[Assignment] Look for "computer" in the material below and show each line that contains it.

---------------

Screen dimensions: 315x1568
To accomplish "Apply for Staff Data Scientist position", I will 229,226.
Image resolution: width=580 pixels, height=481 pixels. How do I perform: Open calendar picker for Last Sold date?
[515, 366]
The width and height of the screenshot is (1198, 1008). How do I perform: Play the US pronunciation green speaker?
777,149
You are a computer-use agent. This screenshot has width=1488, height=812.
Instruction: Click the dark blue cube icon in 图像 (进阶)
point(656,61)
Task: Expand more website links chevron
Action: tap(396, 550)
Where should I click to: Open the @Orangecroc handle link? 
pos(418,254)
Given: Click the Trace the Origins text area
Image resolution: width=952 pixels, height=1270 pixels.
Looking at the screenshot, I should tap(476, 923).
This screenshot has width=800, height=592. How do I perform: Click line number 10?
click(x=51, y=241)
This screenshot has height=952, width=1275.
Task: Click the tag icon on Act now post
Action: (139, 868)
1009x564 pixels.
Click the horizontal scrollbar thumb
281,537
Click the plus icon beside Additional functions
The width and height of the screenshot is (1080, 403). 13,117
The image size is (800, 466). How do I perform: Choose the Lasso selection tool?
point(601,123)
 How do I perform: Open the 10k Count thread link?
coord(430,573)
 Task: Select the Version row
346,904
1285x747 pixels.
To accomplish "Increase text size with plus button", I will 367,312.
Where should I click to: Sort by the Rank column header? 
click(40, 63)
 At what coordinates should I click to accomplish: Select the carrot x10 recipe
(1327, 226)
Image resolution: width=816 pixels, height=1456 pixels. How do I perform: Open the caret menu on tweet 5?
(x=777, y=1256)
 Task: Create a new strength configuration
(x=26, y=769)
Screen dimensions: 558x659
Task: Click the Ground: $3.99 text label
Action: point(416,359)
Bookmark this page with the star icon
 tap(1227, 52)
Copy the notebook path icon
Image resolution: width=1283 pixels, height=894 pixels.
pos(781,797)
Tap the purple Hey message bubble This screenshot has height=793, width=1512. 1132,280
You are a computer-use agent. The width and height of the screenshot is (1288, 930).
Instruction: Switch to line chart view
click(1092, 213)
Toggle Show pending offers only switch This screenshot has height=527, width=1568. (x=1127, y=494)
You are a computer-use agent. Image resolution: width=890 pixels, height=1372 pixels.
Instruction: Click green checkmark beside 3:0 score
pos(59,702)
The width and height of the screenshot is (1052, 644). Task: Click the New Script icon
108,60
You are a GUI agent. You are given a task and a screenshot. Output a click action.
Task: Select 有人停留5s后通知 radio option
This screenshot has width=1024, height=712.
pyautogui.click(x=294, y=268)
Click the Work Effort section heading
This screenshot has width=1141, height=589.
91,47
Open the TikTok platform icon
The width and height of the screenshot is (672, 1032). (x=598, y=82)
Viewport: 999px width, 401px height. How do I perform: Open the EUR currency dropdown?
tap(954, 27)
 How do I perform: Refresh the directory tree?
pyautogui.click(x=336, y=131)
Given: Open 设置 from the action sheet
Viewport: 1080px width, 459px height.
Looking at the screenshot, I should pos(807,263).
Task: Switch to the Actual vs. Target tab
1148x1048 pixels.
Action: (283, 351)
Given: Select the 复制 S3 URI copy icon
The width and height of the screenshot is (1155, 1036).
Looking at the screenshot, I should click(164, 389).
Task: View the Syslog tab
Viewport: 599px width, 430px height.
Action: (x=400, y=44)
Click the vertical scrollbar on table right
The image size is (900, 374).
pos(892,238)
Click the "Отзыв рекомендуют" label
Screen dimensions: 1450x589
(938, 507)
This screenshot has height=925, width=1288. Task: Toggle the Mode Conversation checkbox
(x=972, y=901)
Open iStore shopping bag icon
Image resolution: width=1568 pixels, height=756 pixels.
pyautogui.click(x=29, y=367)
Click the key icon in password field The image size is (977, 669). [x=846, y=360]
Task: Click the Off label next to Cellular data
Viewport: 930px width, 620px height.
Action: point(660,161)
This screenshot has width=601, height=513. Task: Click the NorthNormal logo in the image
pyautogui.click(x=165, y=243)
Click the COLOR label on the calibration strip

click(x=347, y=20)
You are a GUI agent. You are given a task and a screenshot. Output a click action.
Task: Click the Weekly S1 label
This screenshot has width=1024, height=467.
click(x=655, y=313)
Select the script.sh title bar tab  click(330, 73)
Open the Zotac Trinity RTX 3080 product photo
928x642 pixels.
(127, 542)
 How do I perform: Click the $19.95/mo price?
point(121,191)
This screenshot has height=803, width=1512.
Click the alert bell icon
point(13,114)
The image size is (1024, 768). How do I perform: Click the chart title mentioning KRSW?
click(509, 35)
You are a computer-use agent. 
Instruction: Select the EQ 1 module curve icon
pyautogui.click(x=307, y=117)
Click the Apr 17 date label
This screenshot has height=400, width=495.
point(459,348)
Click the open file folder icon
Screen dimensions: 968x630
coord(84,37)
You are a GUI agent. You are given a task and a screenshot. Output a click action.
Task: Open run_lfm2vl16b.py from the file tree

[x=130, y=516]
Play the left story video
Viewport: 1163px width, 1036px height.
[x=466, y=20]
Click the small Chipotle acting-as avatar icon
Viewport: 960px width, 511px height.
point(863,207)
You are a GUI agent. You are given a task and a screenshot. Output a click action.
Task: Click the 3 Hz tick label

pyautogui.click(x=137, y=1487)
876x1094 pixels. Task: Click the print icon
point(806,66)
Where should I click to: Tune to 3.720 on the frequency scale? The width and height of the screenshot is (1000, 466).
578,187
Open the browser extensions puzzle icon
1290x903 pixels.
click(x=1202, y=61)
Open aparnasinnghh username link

---------------

[Completed exercise]
You are a computer-use agent. This screenshot has width=1488, height=812.
You are a computer-use agent. The width and height of the screenshot is (1288, 930).
You are a computer-use agent. Image resolution: width=890 pixels, height=1372 pixels.
You are a computer-use agent. 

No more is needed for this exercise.